DATA FOR THIS TASK
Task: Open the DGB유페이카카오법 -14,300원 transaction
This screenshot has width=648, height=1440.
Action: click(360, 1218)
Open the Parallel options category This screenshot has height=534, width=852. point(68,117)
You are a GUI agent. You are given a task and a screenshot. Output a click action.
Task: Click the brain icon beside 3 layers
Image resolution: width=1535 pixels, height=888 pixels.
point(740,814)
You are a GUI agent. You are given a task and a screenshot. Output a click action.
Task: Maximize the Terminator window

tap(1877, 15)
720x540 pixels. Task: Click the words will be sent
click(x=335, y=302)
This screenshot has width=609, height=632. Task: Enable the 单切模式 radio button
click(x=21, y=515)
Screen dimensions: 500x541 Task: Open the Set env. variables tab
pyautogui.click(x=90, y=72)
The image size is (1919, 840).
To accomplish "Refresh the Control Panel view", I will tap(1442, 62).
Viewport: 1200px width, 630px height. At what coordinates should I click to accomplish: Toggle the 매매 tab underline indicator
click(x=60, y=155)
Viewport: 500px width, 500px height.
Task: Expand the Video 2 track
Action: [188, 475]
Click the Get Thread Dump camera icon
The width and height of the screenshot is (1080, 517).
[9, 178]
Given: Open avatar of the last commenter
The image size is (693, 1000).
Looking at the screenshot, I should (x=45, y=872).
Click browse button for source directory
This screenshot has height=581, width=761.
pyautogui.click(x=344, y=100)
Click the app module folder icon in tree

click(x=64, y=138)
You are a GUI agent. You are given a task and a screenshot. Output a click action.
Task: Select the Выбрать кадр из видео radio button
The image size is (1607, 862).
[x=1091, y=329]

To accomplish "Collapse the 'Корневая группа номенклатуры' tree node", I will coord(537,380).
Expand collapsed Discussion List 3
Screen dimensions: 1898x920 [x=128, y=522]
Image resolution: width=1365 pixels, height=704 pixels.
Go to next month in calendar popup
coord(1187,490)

EXERCISE REQUIREMENTS
For the material above, reproduce exactly the lines from the line with "Task: Select the" to the line with "Image resolution: width=1365", inclusive, and exclude all others.

OUTPUT OF THE TASK
Task: Select the Выбрать кадр из видео radio button
The image size is (1607, 862).
[x=1091, y=329]

To accomplish "Collapse the 'Корневая группа номенклатуры' tree node", I will coord(537,380).
Expand collapsed Discussion List 3
Screen dimensions: 1898x920 [x=128, y=522]
Image resolution: width=1365 pixels, height=704 pixels.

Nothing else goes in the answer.